Your next step would be to self-quarantine, notify your doctor and confirm the result with a standard swab test — the polymerase chain reaction nasal swab. Confirmation would give public health officials key information on the virus’s spread and confirm that you should remain in quarantine until your daily test turned negative.
E25Bio, Sherlock Biosciences, Mammoth Biosciences, and an increasing number of academic research laboratories are in the late stages of developing paper-strip and other simple, daily Covid-19 tests. Some of the daily tests are in trials and proving highly effective.

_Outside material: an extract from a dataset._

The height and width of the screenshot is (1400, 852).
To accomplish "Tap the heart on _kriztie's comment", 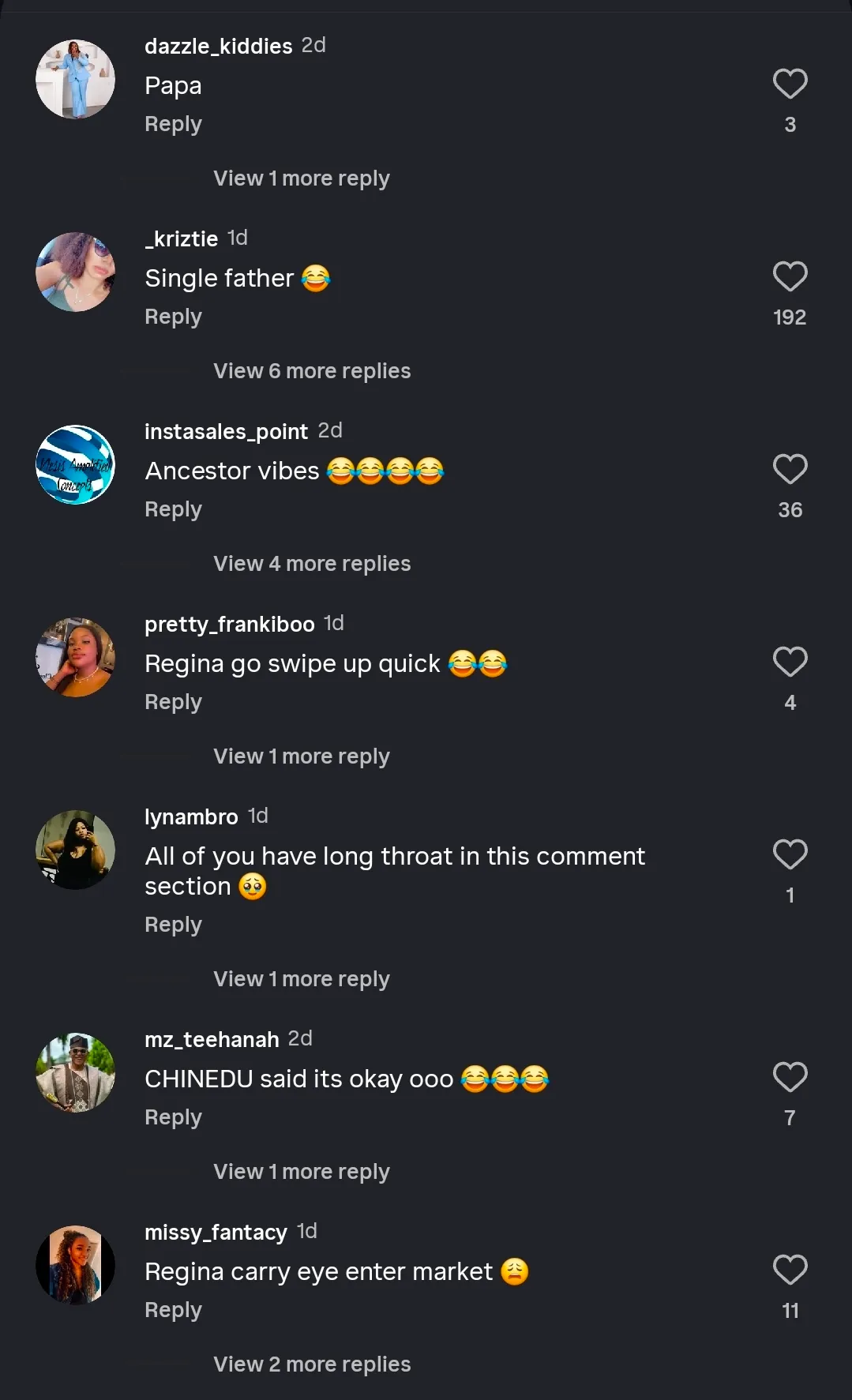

The strips could be mass produced in a matter of weeks and freely supplied by the government to everyone in the country. The price per person would be from $1 to $5 a day, a considerable sum for the entire population, but remarkably cost effective.
Screening the population for infection, however, is different from determining whether someone is infected.
The Food and Drug Administration has recently approved group P.C.R. testing to screen large numbers of people. (Group testing, which is used in other countries, assays multiple swab samples at once and if the virus is found, individuals are tested.) So there is reason to hope that the F.D.A. will also approve paper-strip tests as a way to find out where the virus has spread.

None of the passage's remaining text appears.